SUPPLIED TEXT.
---+---
Many also seemed in mourning for a lost sense of honor. They lived in a once proud South, now disparaged as “backward.” Deeply devout parishioners felt criticized as marginalized “Bible-thumpers.” (“You can’t say ‘Merry Christmas,’ anymore; it has to be ‘Happy Holidays,’ or just ‘Happy…”) Nearly everyone I came to know felt burdened by a hail of liberal epithets as “redneck,” homophobic, sexist, racist — and many insisted they were not racist — while feeling like a minority group themselves.
And one more thing. The paranoid locates the cause of problems outside himself; it’s not me, it’s them. For Donald Trump, the “them” is raping Mexicans, disloyal Muslims, accusing women, biased reporters. One possible strange, hidden appeal of the ever-external targets of his dartlike blame is that it counters the extreme individualism of the far right — for whom nearly all credit and blame for life’s events belong strictly with the individual: “it’s not them, it’s me.” “My parents taught me it was up to me to succeed. If I didn’t, it was my own fault,” one man told me. “But I’m 50, worked steady and hard since I was 18. I support my wife and our two grandchildren, and I can barely make payments on our house. My wife asks me where we went wrong.”
Trump is a master at reversing the arrow of blame. He has accused Hillary Clinton of meeting with “a global financial elite to plot the destruction of U.S. sovereignty.” He has claimed that news media coverage of his campaign and the debates were “rigged.” He has suggested that — if he doesn’t win — the election itself will have been “rigged.” Trump’s accusations add to still others made by hosts and guests of Fox News in recent years, attempting to legitimize the truther conspiracy (which holds that the government caused 9/11), the birther conspiracy, (that Obama is not American-born or Christian) and the BP conspiracy (that Obama purposely let the 2010 Deepwater Horizon oil spill turn catastrophic so that he could shut down offshore drilling). If Trump adds to Fox News a media empire of his own, as some speculate he may do, we are likely to see yet more of what the historian Richard Hofstadter called “the paranoid style in American politics.”
If Trump loses the election, some talk of open revolution against a “rigged election.” More likely, I believe, would be an extension of the current dark, paranoid, right-wing fantasies about Clinton, liberals and Washington, D.C. For those I came to know, the birther fantasy took root around when Obama became president. If he represented the terror from without, Chicago-born Clinton may come to represent the terror from within. The circulation of such fantasies come at a terrible cost to the precious legitimacy and proud tradition of American democracy. And we can’t blame it all on Trump; he’s just its messenger. Our deeper, far more challenging task is to address the sources of the real anxiety to which his dark message appeals.
---+---
SUPPLIED MATERIAL.
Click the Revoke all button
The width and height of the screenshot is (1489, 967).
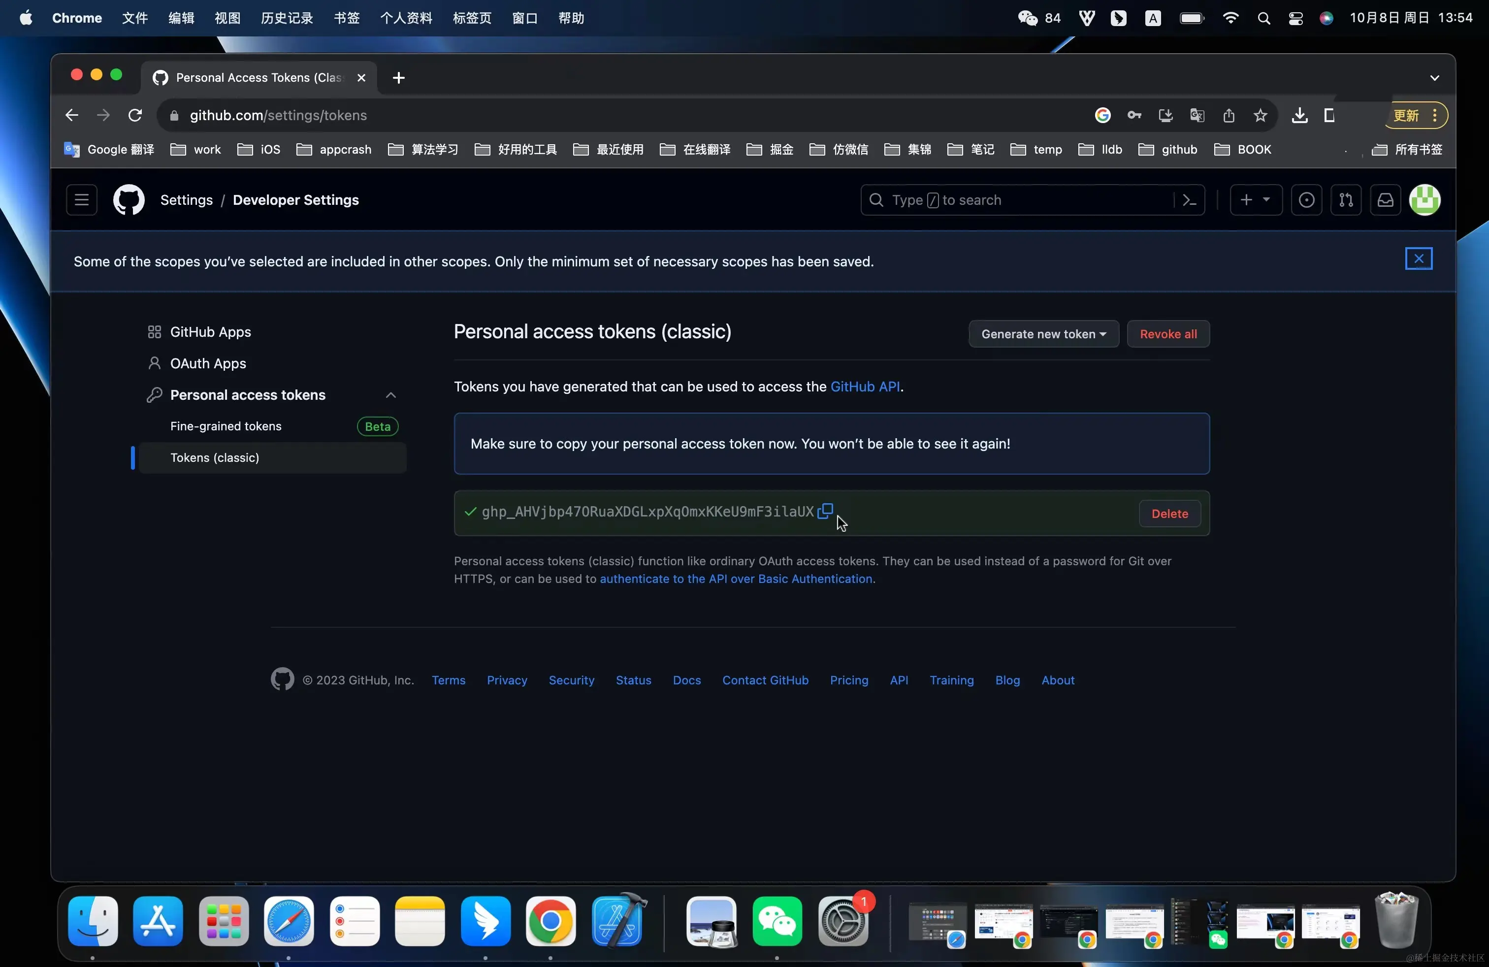point(1167,334)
---+---
EXERCISES.
1 > Translate this sentence from the essay on Trump into Spanish: "Trump is a master at reversing the arrow of blame."
2 > Reproduce the part of the essay on Trump that starts with "If Trump loses" and goes on through "dark message appeals.".

EXERCISE RESULTS.
1 > Trump es un maestro en invertir la flecha de la culpa.

2 >
If Trump loses the election, some talk of open revolution against a “rigged election.” More likely, I believe, would be an extension of the current dark, paranoid, right-wing fantasies about Clinton, liberals and Washington, D.C. For those I came to know, the birther fantasy took root around when Obama became president. If he represented the terror from without, Chicago-born Clinton may come to represent the terror from within. The circulation of such fantasies come at a terrible cost to the precious legitimacy and proud tradition of American democracy. And we can’t blame it all on Trump; he’s just its messenger. Our deeper, far more challenging task is to address the sources of the real anxiety to which his dark message appeals.